We also visited a NIST lab where we were shown the insides of an Atomic Force Microscope. Atomic Force Microscopes work by dragging an extremely small tip over an objects. The tip is so incredibly small that it can detect the bumps caused by individual atoms. To be more precise, the tip usually isn’t dragged over objects – that’s the old-school way of doing it. Instead, it is vibrated extremely fast so close to the surface that it picks up on inter-atomic electronic forces. While the tip itself is way too small to see, the lever it sits on is just barely big enough to make out if you look really closely. Zoom in on the photo and you can see it.
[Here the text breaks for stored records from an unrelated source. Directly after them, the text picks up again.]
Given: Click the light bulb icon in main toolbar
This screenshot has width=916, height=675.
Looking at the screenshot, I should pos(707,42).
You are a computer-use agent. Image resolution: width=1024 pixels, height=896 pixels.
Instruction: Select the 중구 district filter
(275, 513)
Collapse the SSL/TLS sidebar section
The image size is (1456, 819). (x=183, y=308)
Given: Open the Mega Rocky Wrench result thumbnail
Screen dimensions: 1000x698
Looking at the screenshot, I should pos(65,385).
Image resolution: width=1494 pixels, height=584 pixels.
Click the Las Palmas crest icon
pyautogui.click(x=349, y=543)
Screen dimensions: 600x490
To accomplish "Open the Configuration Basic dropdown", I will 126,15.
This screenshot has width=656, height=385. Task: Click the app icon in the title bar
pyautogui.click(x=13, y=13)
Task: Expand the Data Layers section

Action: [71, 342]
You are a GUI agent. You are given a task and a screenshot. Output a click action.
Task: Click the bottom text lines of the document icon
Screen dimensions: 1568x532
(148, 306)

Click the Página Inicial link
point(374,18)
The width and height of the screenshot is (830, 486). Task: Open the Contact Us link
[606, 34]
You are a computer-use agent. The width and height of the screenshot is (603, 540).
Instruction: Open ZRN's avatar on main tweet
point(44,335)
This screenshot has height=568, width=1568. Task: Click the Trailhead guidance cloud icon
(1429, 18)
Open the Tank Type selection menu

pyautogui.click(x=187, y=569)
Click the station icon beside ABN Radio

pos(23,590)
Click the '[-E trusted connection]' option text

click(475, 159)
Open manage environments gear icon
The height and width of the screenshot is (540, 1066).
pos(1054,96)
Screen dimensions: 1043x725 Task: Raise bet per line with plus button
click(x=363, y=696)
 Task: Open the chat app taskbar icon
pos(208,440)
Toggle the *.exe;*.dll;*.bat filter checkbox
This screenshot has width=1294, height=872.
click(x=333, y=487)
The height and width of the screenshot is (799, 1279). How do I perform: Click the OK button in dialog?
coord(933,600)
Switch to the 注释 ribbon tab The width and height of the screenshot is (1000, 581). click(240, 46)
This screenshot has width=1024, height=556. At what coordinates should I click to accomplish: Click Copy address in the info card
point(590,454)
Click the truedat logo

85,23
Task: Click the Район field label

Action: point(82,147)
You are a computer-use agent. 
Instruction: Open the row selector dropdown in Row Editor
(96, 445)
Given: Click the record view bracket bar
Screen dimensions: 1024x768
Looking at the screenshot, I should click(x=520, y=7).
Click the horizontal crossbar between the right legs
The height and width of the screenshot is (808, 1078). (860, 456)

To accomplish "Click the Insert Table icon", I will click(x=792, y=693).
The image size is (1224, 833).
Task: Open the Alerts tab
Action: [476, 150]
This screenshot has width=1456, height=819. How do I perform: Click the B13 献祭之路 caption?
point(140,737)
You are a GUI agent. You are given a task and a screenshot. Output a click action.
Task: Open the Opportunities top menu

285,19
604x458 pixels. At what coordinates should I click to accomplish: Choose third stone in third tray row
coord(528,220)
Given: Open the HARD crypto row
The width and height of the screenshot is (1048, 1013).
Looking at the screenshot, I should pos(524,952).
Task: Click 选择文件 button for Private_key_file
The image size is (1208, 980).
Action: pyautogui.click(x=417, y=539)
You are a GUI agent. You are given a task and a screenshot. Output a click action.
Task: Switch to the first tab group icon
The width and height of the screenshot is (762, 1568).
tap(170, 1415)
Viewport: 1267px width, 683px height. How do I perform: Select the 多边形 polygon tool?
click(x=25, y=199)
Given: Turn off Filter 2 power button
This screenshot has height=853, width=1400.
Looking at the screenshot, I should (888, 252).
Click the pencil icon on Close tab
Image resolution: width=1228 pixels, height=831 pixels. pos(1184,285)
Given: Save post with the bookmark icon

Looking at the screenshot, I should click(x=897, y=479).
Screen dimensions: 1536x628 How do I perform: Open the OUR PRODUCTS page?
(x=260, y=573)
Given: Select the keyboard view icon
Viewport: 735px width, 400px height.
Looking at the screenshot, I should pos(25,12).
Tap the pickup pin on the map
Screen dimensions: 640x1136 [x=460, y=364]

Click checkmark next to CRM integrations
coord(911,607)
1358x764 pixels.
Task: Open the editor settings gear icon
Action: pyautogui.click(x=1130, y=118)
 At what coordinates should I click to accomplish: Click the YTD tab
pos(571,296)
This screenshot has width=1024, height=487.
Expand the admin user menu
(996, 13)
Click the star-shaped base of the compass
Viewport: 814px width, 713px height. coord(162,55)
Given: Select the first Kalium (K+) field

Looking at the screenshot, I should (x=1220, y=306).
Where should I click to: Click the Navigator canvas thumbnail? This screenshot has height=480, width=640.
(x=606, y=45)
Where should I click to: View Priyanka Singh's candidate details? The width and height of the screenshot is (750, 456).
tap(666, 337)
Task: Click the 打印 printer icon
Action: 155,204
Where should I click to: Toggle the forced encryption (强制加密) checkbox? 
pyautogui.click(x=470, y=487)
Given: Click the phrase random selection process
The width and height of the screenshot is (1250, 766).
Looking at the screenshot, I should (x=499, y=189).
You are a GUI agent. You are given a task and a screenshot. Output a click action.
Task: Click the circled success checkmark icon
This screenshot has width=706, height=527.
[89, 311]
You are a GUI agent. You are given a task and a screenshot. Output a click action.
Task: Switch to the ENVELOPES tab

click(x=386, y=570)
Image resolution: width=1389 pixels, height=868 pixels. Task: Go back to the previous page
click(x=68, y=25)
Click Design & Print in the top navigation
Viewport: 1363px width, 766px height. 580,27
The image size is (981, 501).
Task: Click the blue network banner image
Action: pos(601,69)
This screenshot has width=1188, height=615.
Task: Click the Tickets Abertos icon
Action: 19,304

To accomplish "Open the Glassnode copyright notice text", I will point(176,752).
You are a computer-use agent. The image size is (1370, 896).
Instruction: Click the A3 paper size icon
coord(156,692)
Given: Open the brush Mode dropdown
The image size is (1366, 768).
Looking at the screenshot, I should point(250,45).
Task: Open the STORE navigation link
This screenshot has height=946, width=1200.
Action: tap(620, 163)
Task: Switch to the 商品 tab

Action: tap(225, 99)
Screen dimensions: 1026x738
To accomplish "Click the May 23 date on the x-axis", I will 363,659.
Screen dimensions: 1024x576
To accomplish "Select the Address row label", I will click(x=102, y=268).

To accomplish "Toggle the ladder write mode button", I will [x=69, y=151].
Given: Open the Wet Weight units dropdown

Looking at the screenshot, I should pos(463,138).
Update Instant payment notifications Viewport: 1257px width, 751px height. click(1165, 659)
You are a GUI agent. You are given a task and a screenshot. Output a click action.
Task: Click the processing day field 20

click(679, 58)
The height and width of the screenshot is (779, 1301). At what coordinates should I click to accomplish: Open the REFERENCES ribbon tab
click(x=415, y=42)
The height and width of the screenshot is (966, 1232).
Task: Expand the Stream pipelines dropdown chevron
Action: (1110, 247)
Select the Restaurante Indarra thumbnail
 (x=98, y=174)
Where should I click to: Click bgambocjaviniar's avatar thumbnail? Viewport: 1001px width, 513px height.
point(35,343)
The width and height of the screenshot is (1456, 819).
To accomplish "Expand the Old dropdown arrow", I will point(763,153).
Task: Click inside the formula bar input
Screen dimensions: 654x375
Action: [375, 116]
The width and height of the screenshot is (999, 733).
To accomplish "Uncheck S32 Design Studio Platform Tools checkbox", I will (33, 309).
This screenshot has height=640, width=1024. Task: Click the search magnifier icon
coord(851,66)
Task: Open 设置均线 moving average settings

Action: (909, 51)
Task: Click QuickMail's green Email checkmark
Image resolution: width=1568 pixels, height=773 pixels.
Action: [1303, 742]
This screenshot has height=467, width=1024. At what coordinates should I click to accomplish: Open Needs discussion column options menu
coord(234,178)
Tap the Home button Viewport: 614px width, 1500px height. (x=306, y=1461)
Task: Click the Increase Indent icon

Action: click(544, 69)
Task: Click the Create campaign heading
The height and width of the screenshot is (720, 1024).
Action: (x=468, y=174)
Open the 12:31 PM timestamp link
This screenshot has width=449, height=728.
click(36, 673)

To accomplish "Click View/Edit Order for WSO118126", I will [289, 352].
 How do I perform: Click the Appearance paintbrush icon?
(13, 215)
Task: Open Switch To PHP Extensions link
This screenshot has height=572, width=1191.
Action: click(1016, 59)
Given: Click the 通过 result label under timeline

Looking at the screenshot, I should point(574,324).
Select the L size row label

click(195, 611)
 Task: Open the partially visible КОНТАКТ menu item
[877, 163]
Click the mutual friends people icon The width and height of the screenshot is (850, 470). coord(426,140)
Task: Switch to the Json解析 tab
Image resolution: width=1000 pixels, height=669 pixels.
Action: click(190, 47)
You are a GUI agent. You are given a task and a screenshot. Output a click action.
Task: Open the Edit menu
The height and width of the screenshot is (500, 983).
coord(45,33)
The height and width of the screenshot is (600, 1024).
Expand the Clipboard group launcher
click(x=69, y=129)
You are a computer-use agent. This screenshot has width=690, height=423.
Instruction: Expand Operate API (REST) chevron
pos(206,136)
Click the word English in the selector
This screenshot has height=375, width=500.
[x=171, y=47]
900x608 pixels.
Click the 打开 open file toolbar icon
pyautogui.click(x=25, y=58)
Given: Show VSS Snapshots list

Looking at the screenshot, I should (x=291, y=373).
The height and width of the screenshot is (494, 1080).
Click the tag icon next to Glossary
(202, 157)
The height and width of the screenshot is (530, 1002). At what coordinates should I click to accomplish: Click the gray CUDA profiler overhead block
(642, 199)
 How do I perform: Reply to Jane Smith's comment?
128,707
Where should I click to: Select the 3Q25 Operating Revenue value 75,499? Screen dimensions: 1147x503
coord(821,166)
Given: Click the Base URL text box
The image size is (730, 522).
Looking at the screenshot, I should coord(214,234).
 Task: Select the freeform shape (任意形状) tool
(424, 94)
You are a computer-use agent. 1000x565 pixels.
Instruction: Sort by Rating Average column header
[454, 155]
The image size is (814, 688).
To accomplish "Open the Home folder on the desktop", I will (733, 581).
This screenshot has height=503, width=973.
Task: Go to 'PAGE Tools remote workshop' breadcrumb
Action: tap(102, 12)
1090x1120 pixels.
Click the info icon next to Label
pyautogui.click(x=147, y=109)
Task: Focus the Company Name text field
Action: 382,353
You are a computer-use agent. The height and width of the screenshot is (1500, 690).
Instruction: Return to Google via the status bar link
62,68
In short, NIST was awesome. So was NASA. While NIST feels like an enormous school, NASA’s Goddard Space Flight Center is a whole self-contained city. Goddard even has its own bus system. It needs it, too, because the various buildings are far too far apart to walk.
At Goddard, we visited the cosmic microwave background radiation lab where Daniel works, saw the outside of a big climate-controlled box containing an exact working replica of the Curiosity Mars rover’s main chemical analysis instrument, and went to an event where various NASA departments and spacecraft teams manned tables and handed out cool stuff. The event was in the same building as NASA’s main climate and weather science supercomputer, so I got to see that. Very much worth it.
As for the sushi: NIST’s cafeteria had solid turkey and mashed potatoes and an incredible apple tart, but its veggie sushi was sorely lacking. NASA, on the other hand, had by far the best cafeteria sushi I’ve ever eaten. I can’t say that this is a very important fact about either institution. But if you ever find yourself in the cafeteria at Goddard, you know what to get.